“Down, down with deportation, up, up with liberation” echoed through the streets as a marching crowd of hundreds of people made its way through Downtown Boston. Participants wore masks and scarves pulled over their noses and mouths, waved signs, beat snare drums and chanted alongside each other, showing out against the Trump administration and its crackdown on immigration.
On the heels of the recent Los Angeles anti-Immigration and Customs Enforcement, or ICE, protests and the federal government’s subsequent deployment of the National Guard and U.S. Marines into the city, demonstrations have erupted across the country in solidarity with Los Angeles. Despite the risk of violence, arrest, workplace consequences and deportation, hundreds of people gathered beneath the gold dome of the Massachusetts State House June 10 to protest ICE raids, marching toward Boston City Hall.
The rally was organized by multiple organizations, including the Party for Socialism and Liberation, or PSL, the Boston South Asian Coalition and the Service Employees International Union. Police hovered around the rally and followed protesters as they took to the streets to march. Approximately two counter-protesters were vocal and lingered around the crowd, shouting and cursing, but the event remained non-violent, and anti-ICE protesters did not engage.
Some protesters at the event — like Peggy Wang — risked their livelihoods by publicly protesting in the June 10 rally.
On May 5 Wang, an animation studio manager at Massachusetts College of Art and Design, or MassArt, and another MassArt employee were placed on indefinite administrative leave after attending a student-organized demonstration that demanded an end to the “genocide of Palestinian people.”
But Wang, a member of the Independent Socialist Group, attended the protest regardless.
Many of those present at the rally shared Wang’s sentiment that exercising their right to speak out was worth risking their jobs.
“My job is on the line… but this is about supporting labor unions and organizing at a national level,” Wang said.
Speakers urged protesters to continue defending and protecting vulnerable groups, including undocumented immigrants, Palestinians, transgender people, and those marginalized in Massachusetts and beyond.
Twenty-eight-year-old Ximena Hasbach, an organizer with the PSL, was among the speakers rallying the crowd and initiating chants.

Hasbach emphasized that a goal of the rally was to promote “defensive immigrant rights against these horrific ICE raids that we’re seeing. We’re here to say ‘Hands off LA and ICE out of Massachusetts.’”
PSL implemented accessibility and protective measures to help mitigate risks to protesters and de-escalate tensions, including positioning safety marshals in neon vests around the event.
“[The PSL] doesn’t ever endorse violence,” Hasbach said.

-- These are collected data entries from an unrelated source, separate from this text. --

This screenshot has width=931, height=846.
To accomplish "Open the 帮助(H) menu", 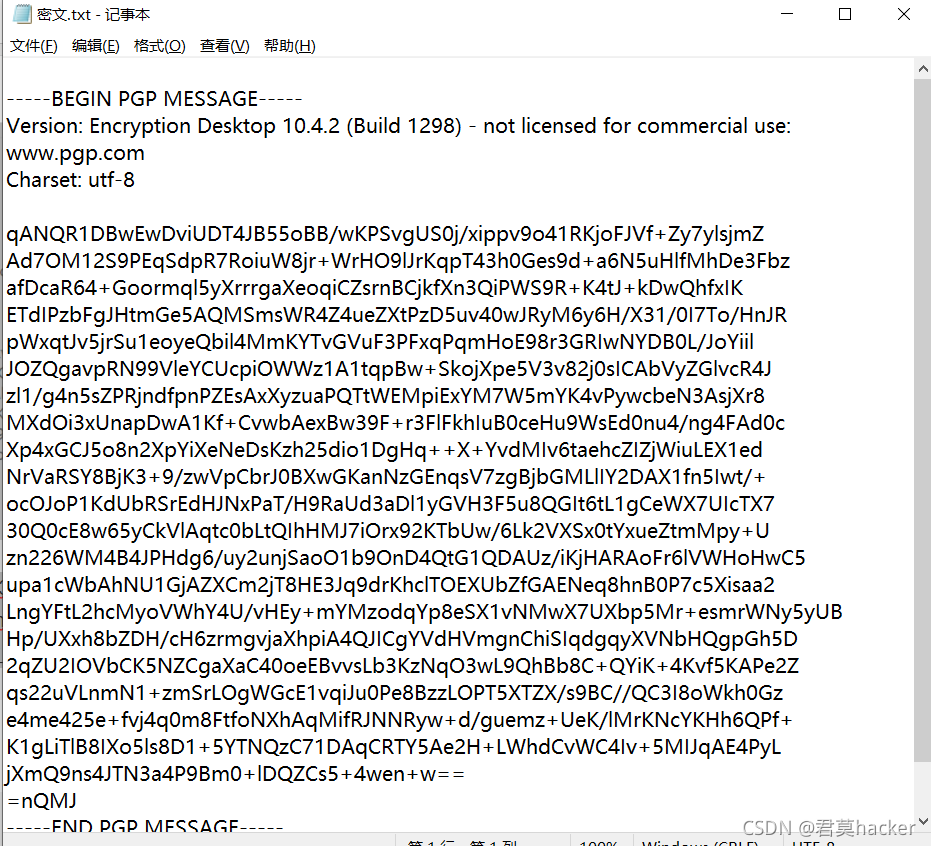I will tap(290, 46).
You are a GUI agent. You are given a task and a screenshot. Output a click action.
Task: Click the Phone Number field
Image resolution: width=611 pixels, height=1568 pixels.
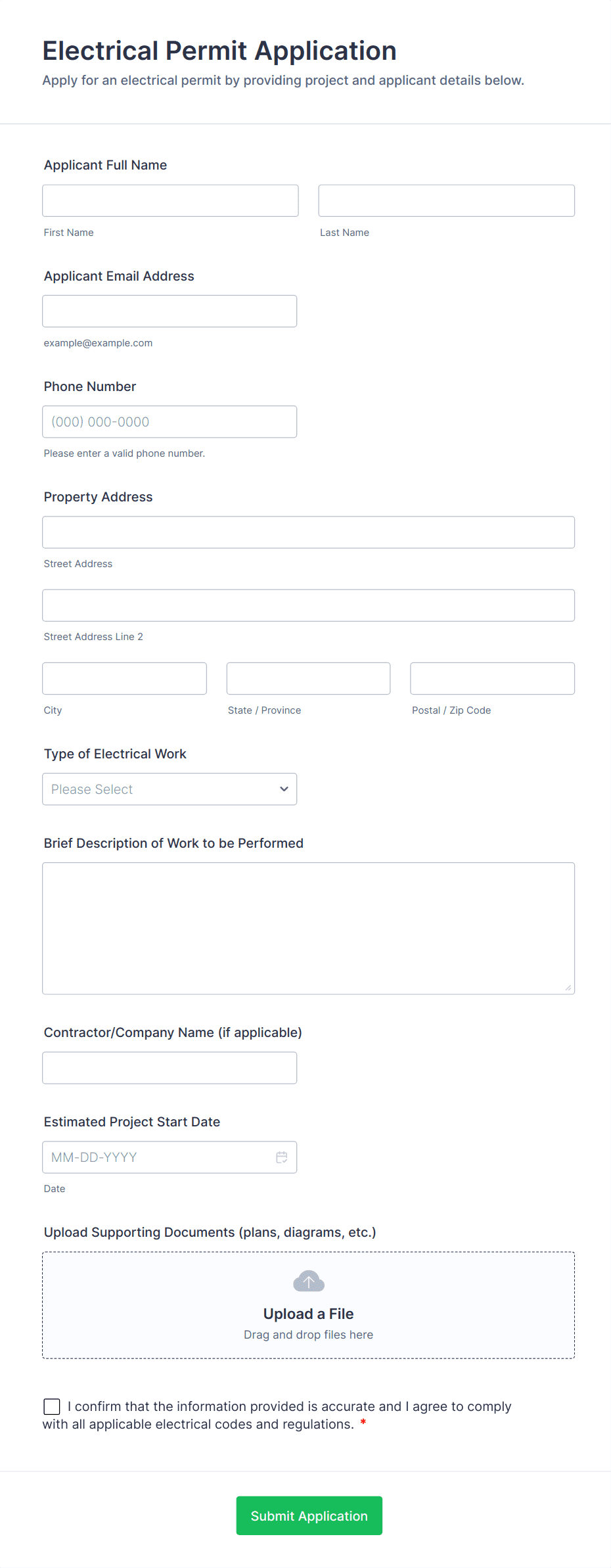click(x=170, y=421)
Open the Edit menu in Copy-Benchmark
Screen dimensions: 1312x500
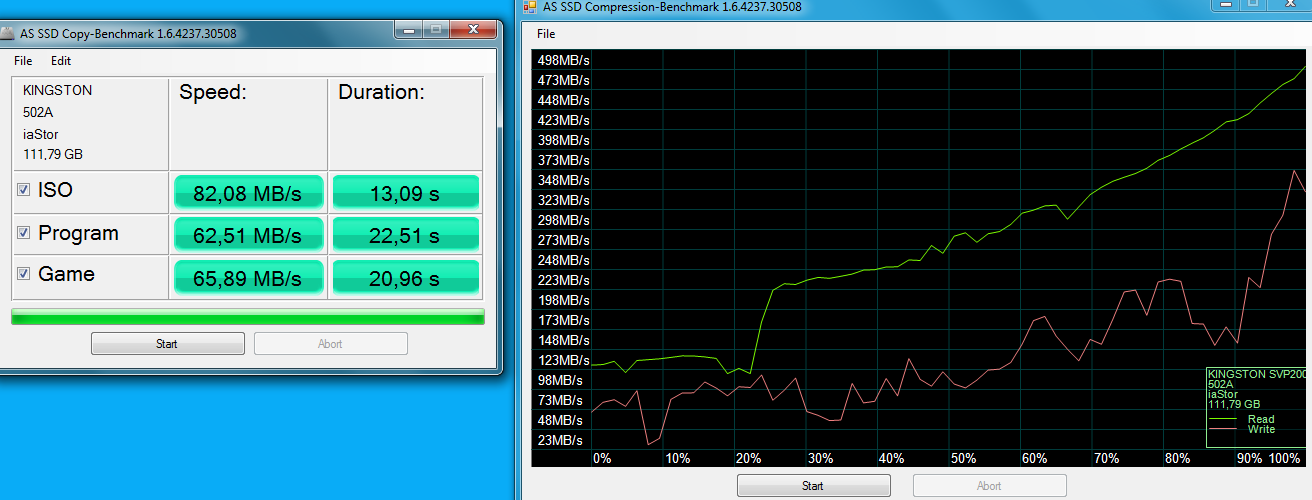point(60,61)
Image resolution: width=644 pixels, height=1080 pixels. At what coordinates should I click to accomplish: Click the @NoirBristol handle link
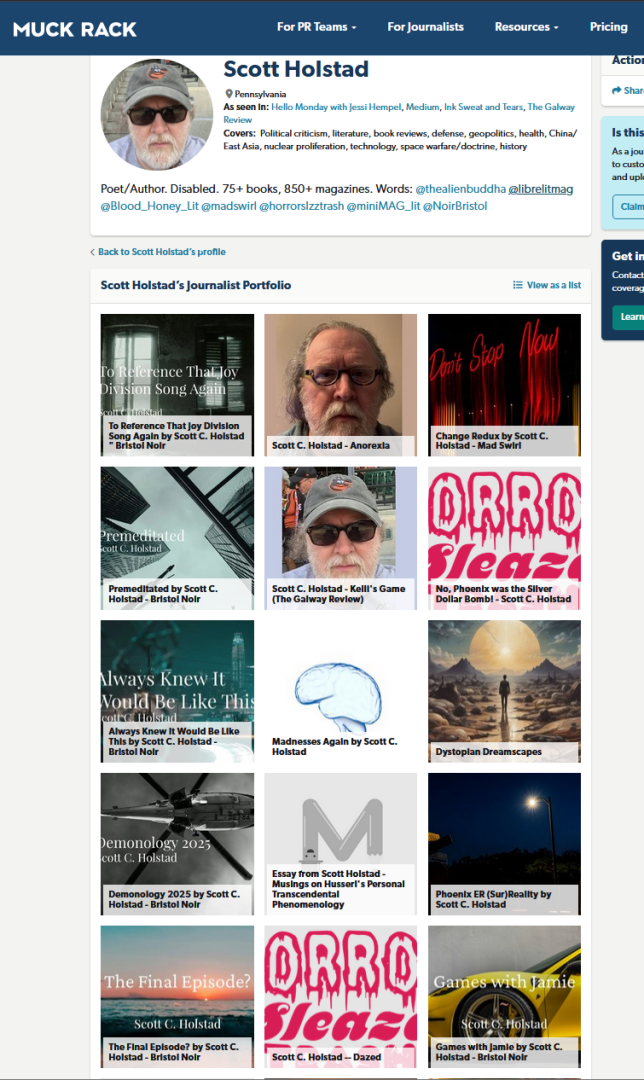[455, 206]
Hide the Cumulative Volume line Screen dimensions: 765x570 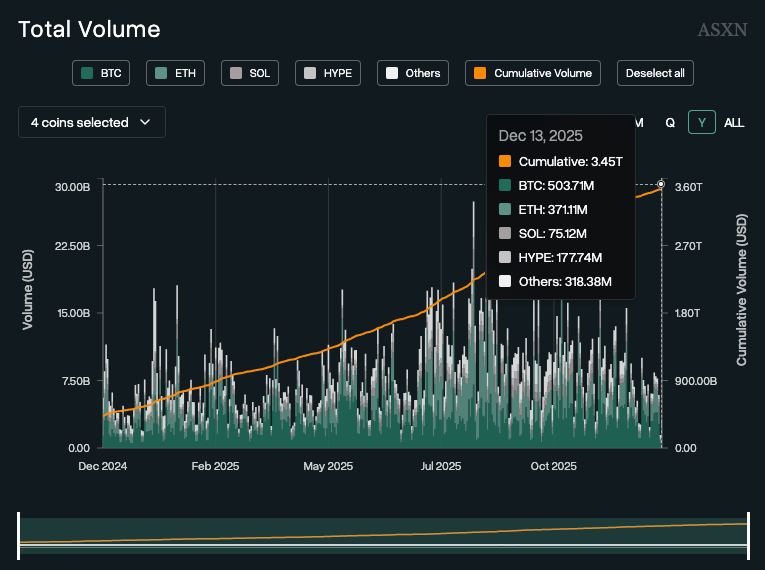click(534, 73)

It was the first protest 24-year-old Sammy Coombs, a pottery studio manager in Dudley, attended. She learned about the event by meeting activists at live music shows.
“I can’t lie. I was a little scared to come out here, but showing up to public events is so rewarding… I believe in the good of my people and showing up for them,” Coombs said.
As Boston continues to rally against ICE and protests play out on a national stage, activism in Massachusetts is gaining steady momentum. A No King’s Day anti-Trump protest will take place in Boston and across the country on Saturday, June 14th.
“Our future is on the line,” Coombs said. “I need to show up for the things that matter.”